"Sometimes, hacking is just someone spending more time on something than anyone else might reasonably expect."
-- Jerry Gamblin
This repository contains all materials related to my talk "A bug's life: story of a Solaris 0day" presented at #INFILTRATE19 on May 2nd, 2019.
https://techblog.mediaservice.net/2019/05/raptor-at-infiltrate-2019/ (blog post)
- 2019-01-cde-dtprintinfo.txt. Official advisory for the 0day local privilege escalation via CDE dtprintinfo.
- raptor/raptor_dtprintname_intel.c. CDE dtprintinfo 0day exploit for Solaris/Intel (2019).
- raptor/raptor_dtprintname_sparc.c. CDE dtprintinfo 0day exploit for Solaris/SPARC (2004).

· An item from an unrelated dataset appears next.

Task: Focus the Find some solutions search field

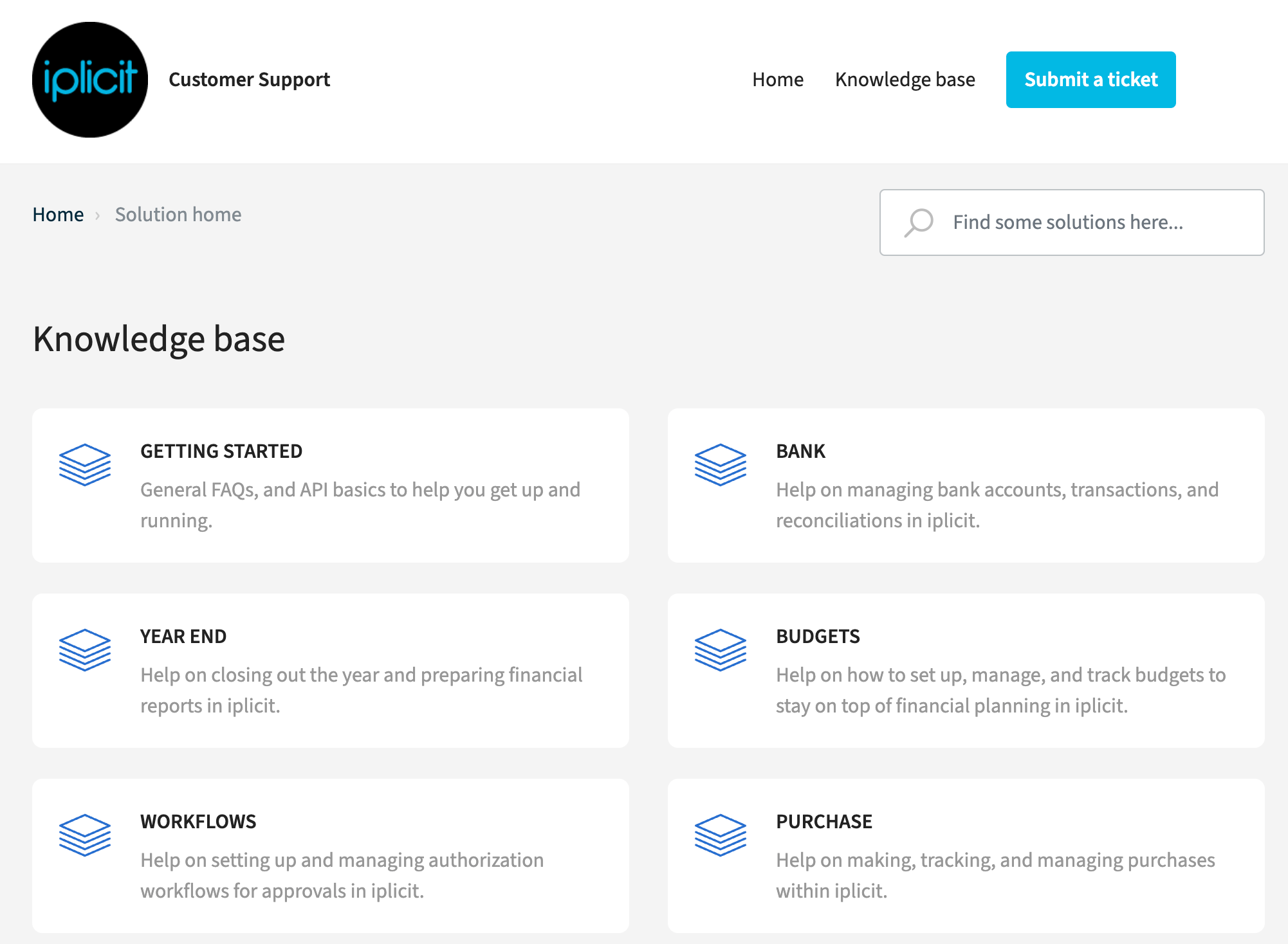Action: pos(1094,222)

- raptor/raptor_dtprintname_sparc2.c. CDE dtprintinfo 0day exploit for Solaris/SPARC with noexec stack (2004).
- dave/*. Original exploits for Solaris CDE dtprintinfo written by Dave Aitel during his time at @stake (2001).

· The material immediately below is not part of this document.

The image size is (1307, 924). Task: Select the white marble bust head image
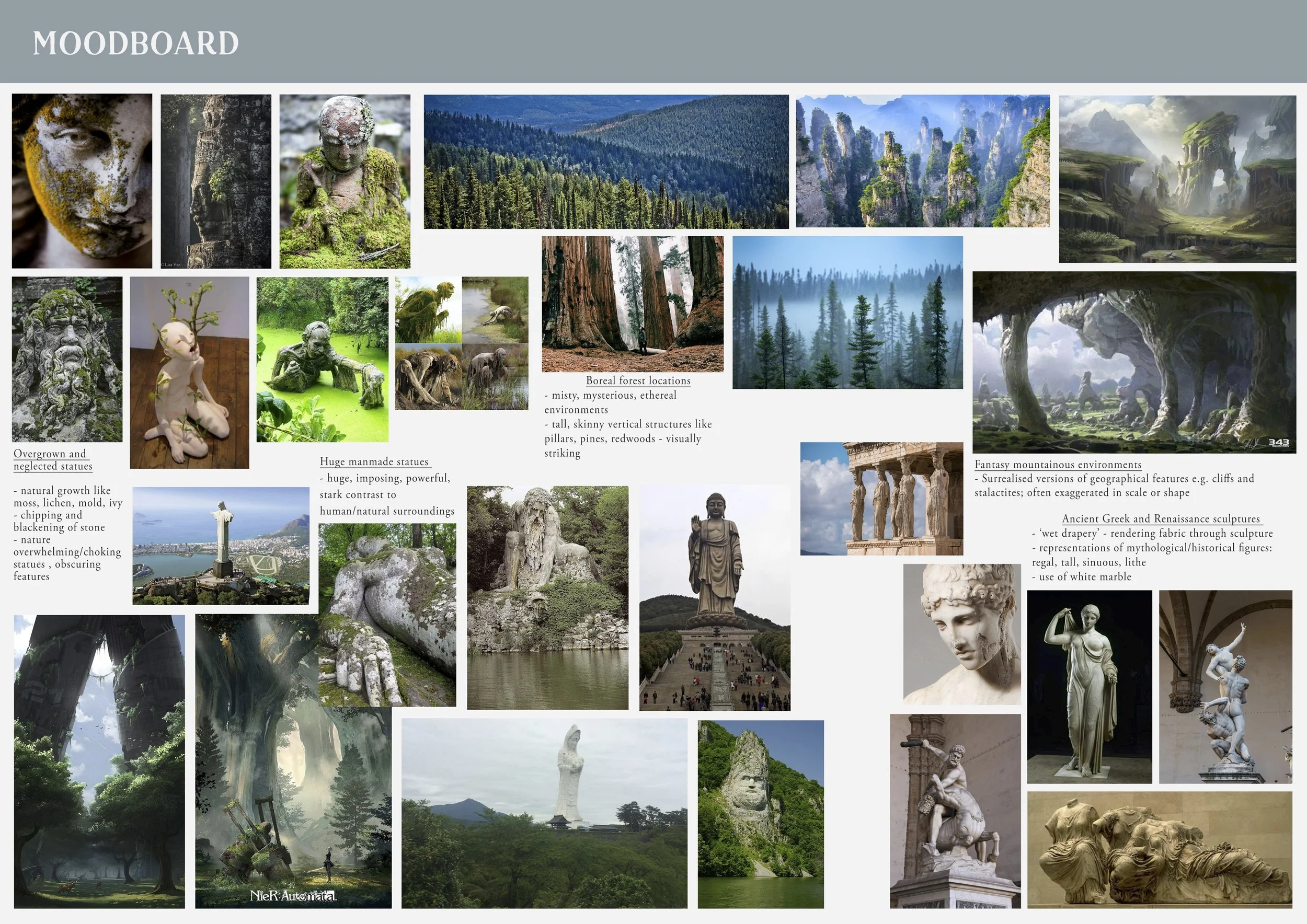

- bas/aix_ppc_dtprintinfo.c. A bonus exploit for IBM AIX CDE dtprintinfo (thanks for sharing this, Bas!).
- bas/sol_sparc_dtp.c. Another CDE dtprintinfo 0day exploit for Solaris/SPARC, also courtesy of Bas.
- sharefuzz1.0.tar.gz. Dave's fuzzer that lead to the original discovery of the vulnerability in 2001.
- abugslife.pdf. Slide deck presented at #INFILTRATE19 (PDF version).
- abugslife.pptx. Slide deck presented at #INFILTRATE19 (PowerPoint version).